= DIRECTIONS =
Can you rewrite the records from the start through the line containing "Action: pyautogui.click(x=22, y=27)", substituting "tick box" for "checkbox" and keeping everything else the same?
── EXTRACTED RECORDS ──
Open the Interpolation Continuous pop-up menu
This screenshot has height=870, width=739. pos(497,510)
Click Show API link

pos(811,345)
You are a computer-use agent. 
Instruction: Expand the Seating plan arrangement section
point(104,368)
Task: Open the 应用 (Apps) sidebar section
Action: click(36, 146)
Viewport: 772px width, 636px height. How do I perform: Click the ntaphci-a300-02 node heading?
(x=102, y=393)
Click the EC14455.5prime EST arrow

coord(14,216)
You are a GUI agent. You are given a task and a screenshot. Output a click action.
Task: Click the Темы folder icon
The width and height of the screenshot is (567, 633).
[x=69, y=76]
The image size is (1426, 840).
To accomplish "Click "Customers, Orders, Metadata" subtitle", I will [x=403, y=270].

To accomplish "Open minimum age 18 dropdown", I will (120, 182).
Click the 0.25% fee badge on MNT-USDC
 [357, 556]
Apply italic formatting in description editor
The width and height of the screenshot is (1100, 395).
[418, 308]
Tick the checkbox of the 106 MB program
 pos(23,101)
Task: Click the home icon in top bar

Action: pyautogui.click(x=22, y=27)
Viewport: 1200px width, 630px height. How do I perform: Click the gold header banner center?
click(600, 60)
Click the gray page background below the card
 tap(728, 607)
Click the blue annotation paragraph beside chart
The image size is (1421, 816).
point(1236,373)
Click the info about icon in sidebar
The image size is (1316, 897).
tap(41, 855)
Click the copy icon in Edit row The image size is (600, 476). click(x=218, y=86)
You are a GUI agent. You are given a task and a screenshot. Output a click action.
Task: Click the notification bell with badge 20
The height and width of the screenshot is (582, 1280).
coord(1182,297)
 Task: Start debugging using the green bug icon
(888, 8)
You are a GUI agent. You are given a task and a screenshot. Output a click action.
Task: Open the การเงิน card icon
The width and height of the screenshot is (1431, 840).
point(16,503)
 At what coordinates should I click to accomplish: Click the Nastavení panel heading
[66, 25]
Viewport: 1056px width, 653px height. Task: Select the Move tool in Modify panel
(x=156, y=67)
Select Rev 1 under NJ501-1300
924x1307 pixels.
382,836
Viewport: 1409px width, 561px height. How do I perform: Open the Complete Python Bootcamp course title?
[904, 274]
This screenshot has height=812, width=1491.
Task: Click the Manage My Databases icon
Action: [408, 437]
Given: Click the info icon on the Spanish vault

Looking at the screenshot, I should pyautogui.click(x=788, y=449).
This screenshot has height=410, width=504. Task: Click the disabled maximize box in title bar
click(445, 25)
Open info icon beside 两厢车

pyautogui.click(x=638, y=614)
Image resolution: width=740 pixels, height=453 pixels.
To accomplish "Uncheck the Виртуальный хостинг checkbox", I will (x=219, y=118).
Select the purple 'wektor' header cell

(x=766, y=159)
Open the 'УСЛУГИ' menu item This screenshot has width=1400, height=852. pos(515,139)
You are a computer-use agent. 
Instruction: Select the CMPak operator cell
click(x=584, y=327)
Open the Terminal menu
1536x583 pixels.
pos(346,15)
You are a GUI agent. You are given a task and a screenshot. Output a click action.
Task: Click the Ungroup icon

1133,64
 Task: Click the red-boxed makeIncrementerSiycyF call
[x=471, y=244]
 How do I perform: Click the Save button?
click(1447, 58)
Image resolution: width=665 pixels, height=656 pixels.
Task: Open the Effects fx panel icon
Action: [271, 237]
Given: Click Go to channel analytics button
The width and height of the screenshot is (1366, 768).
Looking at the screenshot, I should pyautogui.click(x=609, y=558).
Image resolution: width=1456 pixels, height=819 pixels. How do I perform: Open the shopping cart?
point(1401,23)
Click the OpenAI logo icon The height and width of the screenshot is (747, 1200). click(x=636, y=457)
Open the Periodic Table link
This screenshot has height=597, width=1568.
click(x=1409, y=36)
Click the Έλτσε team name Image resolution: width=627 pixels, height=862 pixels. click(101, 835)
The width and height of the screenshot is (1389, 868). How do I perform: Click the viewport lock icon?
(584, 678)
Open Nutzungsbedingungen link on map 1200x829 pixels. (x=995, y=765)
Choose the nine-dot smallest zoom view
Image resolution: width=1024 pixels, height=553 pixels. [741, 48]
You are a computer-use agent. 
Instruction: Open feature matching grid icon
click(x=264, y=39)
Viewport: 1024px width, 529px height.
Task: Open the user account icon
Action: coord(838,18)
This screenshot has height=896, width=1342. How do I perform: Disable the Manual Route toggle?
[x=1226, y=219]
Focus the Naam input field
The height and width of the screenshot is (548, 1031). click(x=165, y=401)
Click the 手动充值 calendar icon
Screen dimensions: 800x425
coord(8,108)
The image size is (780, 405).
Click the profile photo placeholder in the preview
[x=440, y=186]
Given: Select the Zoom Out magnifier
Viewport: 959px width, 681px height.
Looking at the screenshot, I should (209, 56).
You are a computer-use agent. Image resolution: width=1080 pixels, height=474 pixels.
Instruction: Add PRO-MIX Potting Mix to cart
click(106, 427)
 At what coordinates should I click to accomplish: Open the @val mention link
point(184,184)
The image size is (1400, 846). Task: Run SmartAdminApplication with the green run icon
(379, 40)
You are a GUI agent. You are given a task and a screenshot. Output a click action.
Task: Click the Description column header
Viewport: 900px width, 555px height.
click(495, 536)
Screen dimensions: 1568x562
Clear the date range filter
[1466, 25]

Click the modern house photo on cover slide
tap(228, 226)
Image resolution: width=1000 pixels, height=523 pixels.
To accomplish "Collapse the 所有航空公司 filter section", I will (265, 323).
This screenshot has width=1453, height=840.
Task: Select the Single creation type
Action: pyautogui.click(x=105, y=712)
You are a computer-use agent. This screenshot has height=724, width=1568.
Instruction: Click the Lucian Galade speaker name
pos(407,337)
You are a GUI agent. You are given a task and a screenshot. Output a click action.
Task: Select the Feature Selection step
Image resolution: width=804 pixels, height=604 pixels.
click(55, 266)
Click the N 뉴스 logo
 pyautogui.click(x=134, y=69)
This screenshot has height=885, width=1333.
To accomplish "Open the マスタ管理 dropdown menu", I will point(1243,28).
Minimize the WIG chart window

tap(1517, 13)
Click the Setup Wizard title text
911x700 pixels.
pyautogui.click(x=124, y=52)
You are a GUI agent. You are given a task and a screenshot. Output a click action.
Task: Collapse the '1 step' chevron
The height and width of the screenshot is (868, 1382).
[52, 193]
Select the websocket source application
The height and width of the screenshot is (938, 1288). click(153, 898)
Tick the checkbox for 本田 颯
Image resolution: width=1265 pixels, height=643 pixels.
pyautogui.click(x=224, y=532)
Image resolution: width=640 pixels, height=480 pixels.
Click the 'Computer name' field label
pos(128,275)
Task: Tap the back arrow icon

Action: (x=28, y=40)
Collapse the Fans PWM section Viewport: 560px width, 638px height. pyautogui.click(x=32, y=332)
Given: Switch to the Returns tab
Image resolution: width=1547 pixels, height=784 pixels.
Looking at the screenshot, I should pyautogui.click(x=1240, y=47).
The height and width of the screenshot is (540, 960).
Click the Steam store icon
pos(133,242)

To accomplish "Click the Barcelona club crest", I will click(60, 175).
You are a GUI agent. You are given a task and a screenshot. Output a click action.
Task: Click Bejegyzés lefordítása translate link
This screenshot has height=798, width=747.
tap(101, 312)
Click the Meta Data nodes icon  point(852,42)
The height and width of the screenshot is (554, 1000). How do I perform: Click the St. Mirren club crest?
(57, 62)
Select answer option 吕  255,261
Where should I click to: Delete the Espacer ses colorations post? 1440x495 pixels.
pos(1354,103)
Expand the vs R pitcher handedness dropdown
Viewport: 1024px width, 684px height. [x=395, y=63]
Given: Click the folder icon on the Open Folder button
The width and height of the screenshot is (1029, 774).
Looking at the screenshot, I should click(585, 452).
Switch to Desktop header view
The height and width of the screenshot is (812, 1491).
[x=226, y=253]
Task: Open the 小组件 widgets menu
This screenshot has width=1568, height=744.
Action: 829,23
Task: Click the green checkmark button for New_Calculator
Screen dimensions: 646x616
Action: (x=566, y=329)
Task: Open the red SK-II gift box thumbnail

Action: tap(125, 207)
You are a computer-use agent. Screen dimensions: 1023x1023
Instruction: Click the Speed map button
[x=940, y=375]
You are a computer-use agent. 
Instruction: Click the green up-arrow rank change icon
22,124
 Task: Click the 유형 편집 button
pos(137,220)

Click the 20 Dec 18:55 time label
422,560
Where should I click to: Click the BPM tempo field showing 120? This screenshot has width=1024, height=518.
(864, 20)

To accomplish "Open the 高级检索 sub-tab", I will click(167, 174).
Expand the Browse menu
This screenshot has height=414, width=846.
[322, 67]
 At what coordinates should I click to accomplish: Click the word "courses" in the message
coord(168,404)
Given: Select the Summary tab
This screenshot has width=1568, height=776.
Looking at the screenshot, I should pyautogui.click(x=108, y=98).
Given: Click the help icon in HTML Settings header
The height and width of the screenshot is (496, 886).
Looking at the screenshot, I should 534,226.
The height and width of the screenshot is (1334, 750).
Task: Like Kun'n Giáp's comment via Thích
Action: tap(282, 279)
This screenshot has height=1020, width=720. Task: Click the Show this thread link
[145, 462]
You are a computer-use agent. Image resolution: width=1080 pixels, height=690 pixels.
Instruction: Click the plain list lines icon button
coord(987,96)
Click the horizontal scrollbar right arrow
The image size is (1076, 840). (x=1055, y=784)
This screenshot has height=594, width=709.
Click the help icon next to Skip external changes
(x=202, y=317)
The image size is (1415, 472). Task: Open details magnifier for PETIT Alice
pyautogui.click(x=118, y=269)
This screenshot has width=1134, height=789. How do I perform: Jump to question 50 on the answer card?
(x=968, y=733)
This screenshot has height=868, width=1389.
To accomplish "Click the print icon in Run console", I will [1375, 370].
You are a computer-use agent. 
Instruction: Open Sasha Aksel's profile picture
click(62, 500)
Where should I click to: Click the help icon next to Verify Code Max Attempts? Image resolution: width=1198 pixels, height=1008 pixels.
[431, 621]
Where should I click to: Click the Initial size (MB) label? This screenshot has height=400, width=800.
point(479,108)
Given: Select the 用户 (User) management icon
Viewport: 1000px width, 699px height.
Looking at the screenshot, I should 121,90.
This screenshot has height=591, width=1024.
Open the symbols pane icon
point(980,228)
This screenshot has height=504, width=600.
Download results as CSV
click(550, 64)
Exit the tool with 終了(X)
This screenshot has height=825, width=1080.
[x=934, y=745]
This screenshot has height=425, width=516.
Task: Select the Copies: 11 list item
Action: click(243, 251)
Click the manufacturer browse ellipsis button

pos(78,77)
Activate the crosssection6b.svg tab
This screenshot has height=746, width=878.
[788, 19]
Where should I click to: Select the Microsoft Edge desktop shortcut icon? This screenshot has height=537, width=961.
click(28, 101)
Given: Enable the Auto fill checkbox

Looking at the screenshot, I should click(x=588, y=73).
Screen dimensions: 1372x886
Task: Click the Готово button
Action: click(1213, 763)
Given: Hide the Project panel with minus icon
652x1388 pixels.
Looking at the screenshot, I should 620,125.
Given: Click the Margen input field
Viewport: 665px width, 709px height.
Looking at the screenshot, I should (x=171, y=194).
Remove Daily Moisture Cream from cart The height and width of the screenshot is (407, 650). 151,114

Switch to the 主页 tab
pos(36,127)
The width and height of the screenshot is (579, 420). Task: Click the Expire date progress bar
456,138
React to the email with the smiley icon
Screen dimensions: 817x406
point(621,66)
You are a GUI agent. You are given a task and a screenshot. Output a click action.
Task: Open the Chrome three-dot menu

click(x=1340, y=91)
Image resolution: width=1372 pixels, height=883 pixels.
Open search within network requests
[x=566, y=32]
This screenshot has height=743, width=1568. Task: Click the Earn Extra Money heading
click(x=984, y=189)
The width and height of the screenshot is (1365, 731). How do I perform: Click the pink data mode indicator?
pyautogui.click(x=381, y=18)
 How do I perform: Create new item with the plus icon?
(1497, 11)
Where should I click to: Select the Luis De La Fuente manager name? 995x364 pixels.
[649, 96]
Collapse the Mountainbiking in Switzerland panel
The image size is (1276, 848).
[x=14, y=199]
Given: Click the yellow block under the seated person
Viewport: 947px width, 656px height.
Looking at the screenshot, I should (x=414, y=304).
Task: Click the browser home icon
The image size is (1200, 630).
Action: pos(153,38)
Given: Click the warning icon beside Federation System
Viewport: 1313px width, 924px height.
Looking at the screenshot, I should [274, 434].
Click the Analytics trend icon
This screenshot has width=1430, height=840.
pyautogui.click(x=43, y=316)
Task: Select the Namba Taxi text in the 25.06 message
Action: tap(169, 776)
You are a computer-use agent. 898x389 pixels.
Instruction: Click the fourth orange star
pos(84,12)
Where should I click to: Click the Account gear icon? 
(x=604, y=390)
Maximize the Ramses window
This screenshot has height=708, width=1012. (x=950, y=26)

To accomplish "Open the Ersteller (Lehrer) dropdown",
───
= ANSWER =
Open the Interpolation Continuous pop-up menu
This screenshot has height=870, width=739. pos(497,510)
Click Show API link

pos(811,345)
You are a computer-use agent. 
Instruction: Expand the Seating plan arrangement section
point(104,368)
Task: Open the 应用 (Apps) sidebar section
Action: click(36, 146)
Viewport: 772px width, 636px height. How do I perform: Click the ntaphci-a300-02 node heading?
(x=102, y=393)
Click the EC14455.5prime EST arrow

coord(14,216)
You are a GUI agent. You are given a task and a screenshot. Output a click action.
Task: Click the Темы folder icon
The width and height of the screenshot is (567, 633).
[x=69, y=76]
The image size is (1426, 840).
To accomplish "Click "Customers, Orders, Metadata" subtitle", I will [x=403, y=270].

To accomplish "Open minimum age 18 dropdown", I will (120, 182).
Click the 0.25% fee badge on MNT-USDC
 [357, 556]
Apply italic formatting in description editor
The width and height of the screenshot is (1100, 395).
[418, 308]
Tick the tick box of the 106 MB program
 pos(23,101)
Task: Click the home icon in top bar

Action: pyautogui.click(x=22, y=27)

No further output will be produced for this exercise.